Your assignment: For this exercise, return the line containing "[Lägg i Shoppingbag] (132, 1190)" and every line after it through the end of the records below, without alteration.

------ Records ------

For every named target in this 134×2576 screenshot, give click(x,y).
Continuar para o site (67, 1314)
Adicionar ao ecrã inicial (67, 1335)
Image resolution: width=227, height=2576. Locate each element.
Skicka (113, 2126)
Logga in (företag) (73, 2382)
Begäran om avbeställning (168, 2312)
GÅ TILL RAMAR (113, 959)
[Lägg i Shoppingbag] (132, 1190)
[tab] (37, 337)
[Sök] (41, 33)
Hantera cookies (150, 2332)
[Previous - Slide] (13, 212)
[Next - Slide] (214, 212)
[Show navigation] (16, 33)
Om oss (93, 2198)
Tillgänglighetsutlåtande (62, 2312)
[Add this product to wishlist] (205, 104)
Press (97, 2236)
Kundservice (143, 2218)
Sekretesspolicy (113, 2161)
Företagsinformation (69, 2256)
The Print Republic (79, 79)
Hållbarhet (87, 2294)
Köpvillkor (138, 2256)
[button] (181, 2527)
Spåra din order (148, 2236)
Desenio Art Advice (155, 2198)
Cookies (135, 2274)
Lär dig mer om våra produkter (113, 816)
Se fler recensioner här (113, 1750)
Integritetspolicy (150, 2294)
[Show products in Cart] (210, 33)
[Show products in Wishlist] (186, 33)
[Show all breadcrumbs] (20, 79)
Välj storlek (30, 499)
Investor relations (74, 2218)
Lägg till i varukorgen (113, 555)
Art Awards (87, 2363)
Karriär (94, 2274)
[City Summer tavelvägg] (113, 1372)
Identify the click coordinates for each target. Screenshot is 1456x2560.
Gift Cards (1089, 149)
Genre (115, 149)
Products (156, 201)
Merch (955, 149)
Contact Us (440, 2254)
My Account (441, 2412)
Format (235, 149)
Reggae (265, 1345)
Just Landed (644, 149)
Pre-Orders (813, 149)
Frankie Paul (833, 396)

------

Exercise response:
[Lägg i Shoppingbag] (132, 1190)
[tab] (37, 337)
[Sök] (41, 33)
Hantera cookies (150, 2332)
[Previous - Slide] (13, 212)
[Next - Slide] (214, 212)
[Show navigation] (16, 33)
Om oss (93, 2198)
Tillgänglighetsutlåtande (62, 2312)
[Add this product to wishlist] (205, 104)
Press (97, 2236)
Kundservice (143, 2218)
Sekretesspolicy (113, 2161)
Företagsinformation (69, 2256)
The Print Republic (79, 79)
Hållbarhet (87, 2294)
Köpvillkor (138, 2256)
[button] (181, 2527)
Spåra din order (148, 2236)
Desenio Art Advice (155, 2198)
Cookies (135, 2274)
Lär dig mer om våra produkter (113, 816)
Se fler recensioner här (113, 1750)
Integritetspolicy (150, 2294)
[Show products in Cart] (210, 33)
[Show products in Wishlist] (186, 33)
[Show all breadcrumbs] (20, 79)
Välj storlek (30, 499)
Investor relations (74, 2218)
Lägg till i varukorgen (113, 555)
Art Awards (87, 2363)
Karriär (94, 2274)
[City Summer tavelvägg] (113, 1372)
Identify the click coordinates for each target. Screenshot is 1456x2560.
Gift Cards (1089, 149)
Genre (115, 149)
Products (156, 201)
Merch (955, 149)
Contact Us (440, 2254)
My Account (441, 2412)
Format (235, 149)
Reggae (265, 1345)
Just Landed (644, 149)
Pre-Orders (813, 149)
Frankie Paul (833, 396)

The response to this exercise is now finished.